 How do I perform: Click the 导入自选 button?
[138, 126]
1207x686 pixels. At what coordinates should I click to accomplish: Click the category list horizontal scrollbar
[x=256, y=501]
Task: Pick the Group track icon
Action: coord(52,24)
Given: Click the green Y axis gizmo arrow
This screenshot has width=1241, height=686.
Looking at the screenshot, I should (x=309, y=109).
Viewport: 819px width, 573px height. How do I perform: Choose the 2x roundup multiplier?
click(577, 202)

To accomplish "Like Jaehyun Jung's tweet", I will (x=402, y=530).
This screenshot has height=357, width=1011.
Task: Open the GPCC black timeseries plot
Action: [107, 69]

__________

Retype all of the lines above with no alterations.

 How do I perform: Click the 导入自选 button?
[138, 126]
1207x686 pixels. At what coordinates should I click to accomplish: Click the category list horizontal scrollbar
[x=256, y=501]
Task: Pick the Group track icon
Action: coord(52,24)
Given: Click the green Y axis gizmo arrow
This screenshot has width=1241, height=686.
Looking at the screenshot, I should (x=309, y=109).
Viewport: 819px width, 573px height. How do I perform: Choose the 2x roundup multiplier?
click(577, 202)

To accomplish "Like Jaehyun Jung's tweet", I will (x=402, y=530).
This screenshot has height=357, width=1011.
Task: Open the GPCC black timeseries plot
Action: [107, 69]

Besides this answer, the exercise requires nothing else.